A Justiça Federal de Franca revogou nesta sexta-feira, 4, a prisão preventiva de F.H.S.S., investigado na Operação Luxemburgo, da Polícia Federal, que apura um esquema de envio internacional de substâncias escondidas em produtos vendidos como chás emagrecedores e suplementos.
A decisão, da 1ª Vara Federal de Franca, determina a soltura imediata, caso ele não esteja preso por outro motivo, e substitui a prisão por medidas cautelares. O investigado estava preso preventivamente desde maio.
A custódia havia sido decretada originalmente em abril, após a investigação apontar uma possível tentativa de interferência no depoimento de uma investigada. Segundo a decisão, porém, a análise da gravação audiovisual integral da reinquirição realizada em fevereiro mudou a avaliação sobre o caso.
“A defesa combateu o entendimento do Ministério Público Federal, e após o requerimento defensivo para ter acesso a gravação dos depoimentos, ficou muito claro que nosso cliente nunca foi traficante e muito menos coagiu outros correus”, disse o advogado Rafael Spirlandeli.
Gravação mudou interpretação sobre contato
O juiz Leandro André Tamura entendeu que o vídeo trouxe elementos que não estavam claros no resumo escrito do depoimento e alterou de forma relevante a avaliação sobre a participação do francano em uma eventual tentativa de intimidação.
Na gravação, a investigada negou, quando questionada diretamente pela Polícia Federal, que o investigado tivesse interferido para que ela mudasse sua versão ou deixasse de envolvê-lo na investigação.
A decisão também aponta que a expressão de que o réu “não sabia de nada” havia sido interpretada inicialmente de maneira diferente. Segundo o juiz, o contexto da gravação indica que ele estaria se referindo ao próprio desconhecimento sobre a composição dos produtos que comercializava, e não orientando a outra investigada apresentar essa versão aos investigadores.
Durante a oitiva, a investigada classificou o réu como “tranquilo” e afirmou que ele havia sido “bem tranquilo” ao conversar com ela. Na avaliação judicial, as ameaças e orientações mais ostensivas mencionadas no depoimento foram atribuídas a outro suspeito.

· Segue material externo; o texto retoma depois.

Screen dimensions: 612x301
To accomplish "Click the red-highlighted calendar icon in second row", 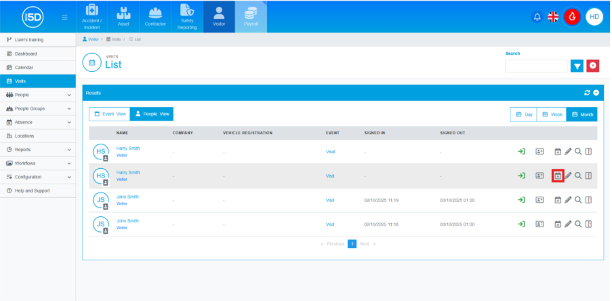I will [558, 176].
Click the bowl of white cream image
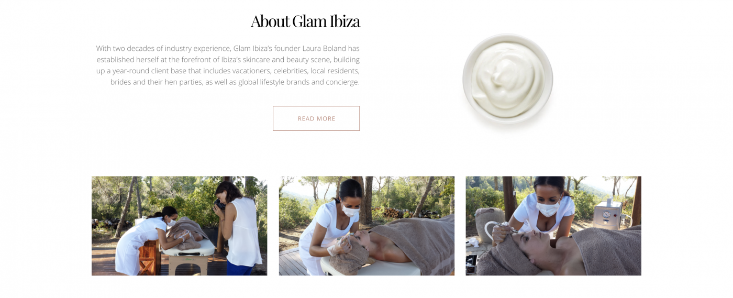This screenshot has height=298, width=733. click(507, 80)
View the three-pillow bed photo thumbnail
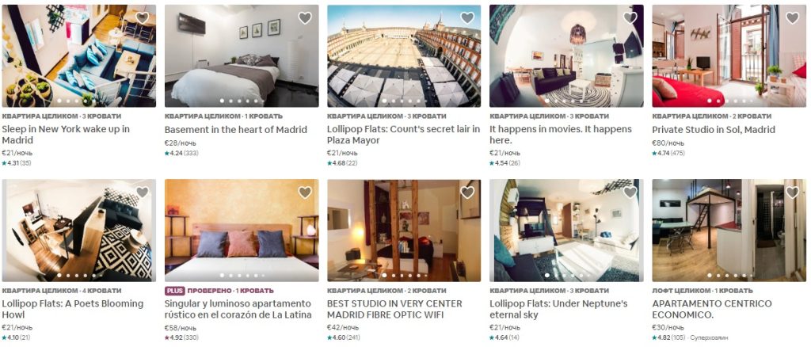 point(242,231)
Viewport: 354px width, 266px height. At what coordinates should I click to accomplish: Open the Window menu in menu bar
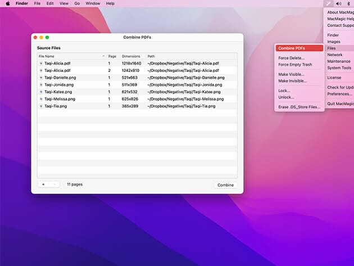[93, 3]
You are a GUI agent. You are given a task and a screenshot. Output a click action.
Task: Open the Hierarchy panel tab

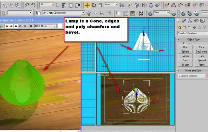(x=190, y=21)
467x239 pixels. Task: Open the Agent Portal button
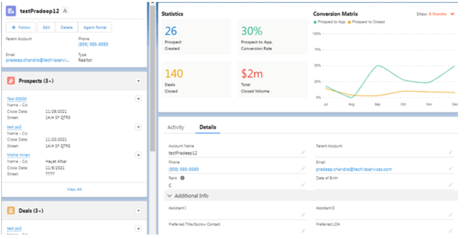95,27
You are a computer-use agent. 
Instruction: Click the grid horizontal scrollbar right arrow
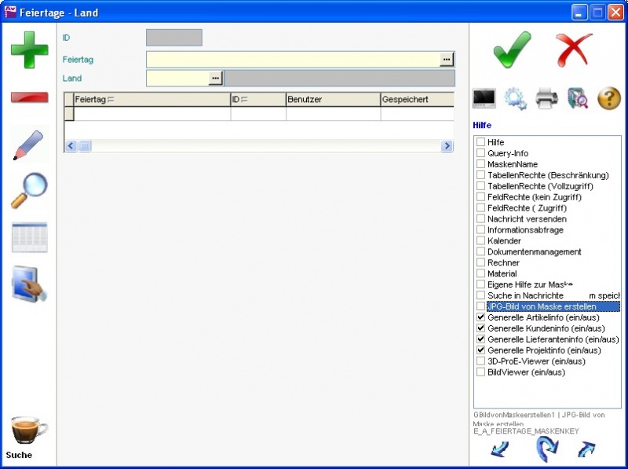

Prisão foi substituída por cautelares
Para o juiz, com o enfraquecimento da hipótese de intimidação, não havia mais demonstração de risco atual suficiente para justificar a manutenção da prisão preventiva.
A decisão considera ainda que o réu se apresentou espontaneamente para o cumprimento do mandado. Diante disso, a Justiça entendeu que medidas menos gravosas são suficientes para preservar a investigação.
Entre as medidas impostas estão o comparecimento mensal em juízo, a proibição de contato com os investigados, a proibição de deixar o país sem autorização judicial e a obrigação de manter os dados de endereço e contato atualizados.
O réu também não poderá deixar o Estado de São Paulo por período superior a 15 dias sem autorização judicial. O descumprimento das medidas pode levar à adoção de providências mais severas e até a uma nova prisão preventiva.
Operação Luxemburgo
A Operação Luxemburgo foi deflagrada pela Polícia Federal em duas fases. Na segunda etapa, realizada em maio, foram cumpridos sete mandados de busca e apreensão e dois de prisão preventiva em cidades de São Paulo, Minas Gerais e Goiás.
As investigações apontam que o grupo utilizava o serviço postal para enviar ao exterior substâncias como tetracaína, cafeína e fluoxetina, escondidas em produtos comercializados como chás emagrecedores e suplementos do tipo “detox”. O destino das remessas era Luxemburgo.
A Justiça ainda deverá analisar outras questões apresentadas pelas defesas e pelo Ministério Público Federal antes de decidir sobre o recebimento ou não da denúncia.
A revogação da prisão preventiva não significa absolvição de F.H.S.S. nem encerra a investigação. O processo segue em andamento.